Gentry was a part of the group that finalized the six — a decision that wasn’t made official until 2017.
“But part of me wishes we hadn’t identified any of them,” Gentry said. “It would have been better that six faceless individuals were working together to raise the flag. I think that would have spoken volumes.”
Many of the men who raised the flag, like Cpl. Harold Keller, rarely spoke of the moment and didn’t even tell his kids that he was one of the men in the iconic photograph.

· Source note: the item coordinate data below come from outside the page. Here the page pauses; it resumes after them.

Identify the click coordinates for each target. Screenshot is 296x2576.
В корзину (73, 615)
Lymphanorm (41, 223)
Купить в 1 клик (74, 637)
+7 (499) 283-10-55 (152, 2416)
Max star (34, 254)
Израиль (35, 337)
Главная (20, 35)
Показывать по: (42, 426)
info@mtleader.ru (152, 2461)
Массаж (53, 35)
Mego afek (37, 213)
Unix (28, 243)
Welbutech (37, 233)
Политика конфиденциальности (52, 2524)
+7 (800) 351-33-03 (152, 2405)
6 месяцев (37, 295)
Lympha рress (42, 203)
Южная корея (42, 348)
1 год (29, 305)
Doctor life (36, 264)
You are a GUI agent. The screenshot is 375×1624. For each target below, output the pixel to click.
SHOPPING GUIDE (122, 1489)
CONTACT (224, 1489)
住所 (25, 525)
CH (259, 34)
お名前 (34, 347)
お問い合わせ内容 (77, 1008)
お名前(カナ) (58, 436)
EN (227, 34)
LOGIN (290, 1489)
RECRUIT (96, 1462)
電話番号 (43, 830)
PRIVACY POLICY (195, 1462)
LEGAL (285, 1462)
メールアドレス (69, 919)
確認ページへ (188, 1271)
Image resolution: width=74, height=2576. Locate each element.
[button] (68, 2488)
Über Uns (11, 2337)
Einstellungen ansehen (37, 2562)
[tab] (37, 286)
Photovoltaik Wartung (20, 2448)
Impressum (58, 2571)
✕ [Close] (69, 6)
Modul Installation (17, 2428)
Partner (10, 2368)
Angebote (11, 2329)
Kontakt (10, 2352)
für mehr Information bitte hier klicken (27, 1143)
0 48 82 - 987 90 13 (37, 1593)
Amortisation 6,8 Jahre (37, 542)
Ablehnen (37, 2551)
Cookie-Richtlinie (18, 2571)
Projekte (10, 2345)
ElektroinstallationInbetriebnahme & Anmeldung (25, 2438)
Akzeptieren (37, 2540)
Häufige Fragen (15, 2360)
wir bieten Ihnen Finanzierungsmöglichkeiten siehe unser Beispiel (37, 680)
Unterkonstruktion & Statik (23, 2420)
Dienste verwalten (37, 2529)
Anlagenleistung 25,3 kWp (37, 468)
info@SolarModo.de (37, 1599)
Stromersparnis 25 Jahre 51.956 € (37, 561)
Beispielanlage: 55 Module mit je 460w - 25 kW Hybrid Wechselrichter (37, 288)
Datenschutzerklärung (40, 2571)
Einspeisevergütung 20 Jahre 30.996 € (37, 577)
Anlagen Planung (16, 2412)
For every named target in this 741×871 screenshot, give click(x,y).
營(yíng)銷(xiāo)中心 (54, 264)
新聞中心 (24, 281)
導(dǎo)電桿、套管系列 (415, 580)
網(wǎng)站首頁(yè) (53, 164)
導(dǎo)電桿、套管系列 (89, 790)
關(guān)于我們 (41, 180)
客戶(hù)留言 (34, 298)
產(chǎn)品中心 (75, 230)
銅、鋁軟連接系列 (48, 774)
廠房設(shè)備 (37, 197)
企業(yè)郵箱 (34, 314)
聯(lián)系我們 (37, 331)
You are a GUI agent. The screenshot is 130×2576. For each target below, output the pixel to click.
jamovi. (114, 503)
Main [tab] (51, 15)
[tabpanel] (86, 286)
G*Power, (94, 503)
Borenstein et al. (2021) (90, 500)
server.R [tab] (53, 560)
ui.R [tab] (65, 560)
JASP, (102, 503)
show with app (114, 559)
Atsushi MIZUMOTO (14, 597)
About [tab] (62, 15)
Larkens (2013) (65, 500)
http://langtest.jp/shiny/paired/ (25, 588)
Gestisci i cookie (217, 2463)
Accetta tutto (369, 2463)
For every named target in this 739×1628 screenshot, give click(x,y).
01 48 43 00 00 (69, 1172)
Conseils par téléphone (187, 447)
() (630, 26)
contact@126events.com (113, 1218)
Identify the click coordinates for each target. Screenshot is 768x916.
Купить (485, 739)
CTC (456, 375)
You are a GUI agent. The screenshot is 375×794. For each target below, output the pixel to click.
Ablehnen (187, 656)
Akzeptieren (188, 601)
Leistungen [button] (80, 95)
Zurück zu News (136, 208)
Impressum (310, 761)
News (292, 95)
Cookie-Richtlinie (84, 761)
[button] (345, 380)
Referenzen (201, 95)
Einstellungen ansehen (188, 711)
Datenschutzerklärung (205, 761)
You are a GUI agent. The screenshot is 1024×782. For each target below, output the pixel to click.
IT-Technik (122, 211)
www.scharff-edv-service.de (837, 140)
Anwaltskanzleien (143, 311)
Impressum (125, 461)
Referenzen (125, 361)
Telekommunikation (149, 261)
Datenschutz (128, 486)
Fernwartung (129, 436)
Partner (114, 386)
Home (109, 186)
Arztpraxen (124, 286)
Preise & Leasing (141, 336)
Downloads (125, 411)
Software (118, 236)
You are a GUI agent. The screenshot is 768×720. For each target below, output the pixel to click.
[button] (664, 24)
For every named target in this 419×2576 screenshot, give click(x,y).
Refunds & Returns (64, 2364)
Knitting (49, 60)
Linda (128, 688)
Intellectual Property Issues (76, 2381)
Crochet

“These guys did not want to be lionized for just putting up a replacement flag,” Gentry said.
“The cost for that 5-mile by 2.5-mile chunk of sulfur in the middle of the ocean was incredibly high. And I think it speaks volumes of those three Marines that they didn’t want to be lionized for just being in a photograph.”
One of the men who raised the flag, U.S. Navy Hospital Corpsman John “Doc” Bradley, did earn the second highest honors for valor, the Navy Cross.
“Two days before this flag raising at the base of Mount Suribachi, under small arms and mortar fire, he goes out to basically protect a Marine and stabilize the Marine by actually giving him plasma, all the while telling the other Marines to stay back, and he drags that Marine to safety,” Gentry told WTOP.
Bradley was not recognized as a flag raiser until decades later.
The smaller first flag has been on display with its larger replacement at the National Museum of the Marine Corps since Feb. 16 — the anniversary of the beginning of the Battle of Iwo Jima.
It will stay there through March. 26, marking the battle’s end.
“It is such an iconic image that most Americans are familiar with, and by coming to the museum, you can get a deeper understanding,” Marine Corps Heritage Foundation President and CEO Maj. Gen. James W. Lukeman told WTOP.